Assistant API and function calling

The way the assistant API expects a feedback when there is a function calling is lowering the ability to build up useful features on top of Assistants. You have to provide a function feedback before it triggers the textual output and finishes the run.

On my end, I would like to be able to get the information about function(s) to be called without it beeing a blocker for the textual output of the model

Why ?

  • Because it is way faster and the way it is structured right now makes it impossible to be used for near real time answer expectations
  • Because I don’t want the LLM textual output to be influenced by the function feedback

I understand that in some cases it might be useful but why not add a parameter to the POST query to avoid the need for function feedback and have the best of both worlds?

My use case is the following : users provide a transcript of a call they have with a customer. My assistant API provide a summary of the call structured through a pre-designed framework. In addition I use a function to recommend product depending of what is said during the conversation. Thanks to the arguments I can use my elasticsearch service to provide products in touch with the customer’s needs.

The current compulsory workflow is the following one :

  • Send the transcript passing the run’s status to “in progress”
  • wait 10-13 seconds
  • the assistant tells me which function to call and pass the status of the run to actions_required
  • I provide it with fake answers (true to all the function calls) passing the run status to in_progress
  • wait 10-13 seconds
  • the assistant provide the textual output passing the status to completed

What I would like to achieve is the following :

  • Send the transcript passing the run’s status to “in progress”
  • wait 10-13 seconds
  • the assistant tells me which function to call and provides the textual output of the LLM passing the status to completed
  • I run the functions to call asynchronously on my server and enrich the textual answer accordingly making it 10-13 seconds faster than the current possible workflow
1 Like

Maybe you can expand a bit on your usecase? You can certainly instruct the Assistnat to make calls where with the result is irrelevant to the text output. And obviously you by describing the function and the prompt have control over how and when you want to function to be called. Share a little bit about what challenge you have with it. Or what scenario you are trying to run?

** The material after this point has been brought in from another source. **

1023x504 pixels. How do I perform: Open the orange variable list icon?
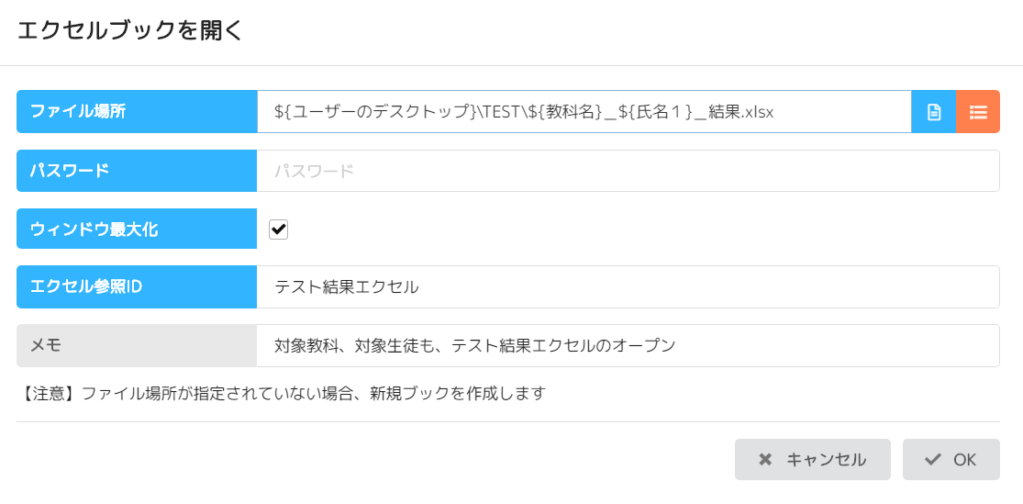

I enriched my question, is it clearer?

So if I understand correctly you actually want two things done with the same transcript? 1) create a specifc format summary 2) create a product recommendation.
Why not create two assistants and start both, one for each.

Then present the results combined?

I had similar issues with these limitations, linking to my post for good measure Feedback on requirements for tool_call_id in messages

Cost efficiency / prompt would be partially overstepping (mostly even), and because one assistant does it perfectly, but it does it in a sequence instead of paralleling the steps.

Then philosophically, it should be in the same thread and run by the same model because the recommendation has the same source as the summary of the transcript.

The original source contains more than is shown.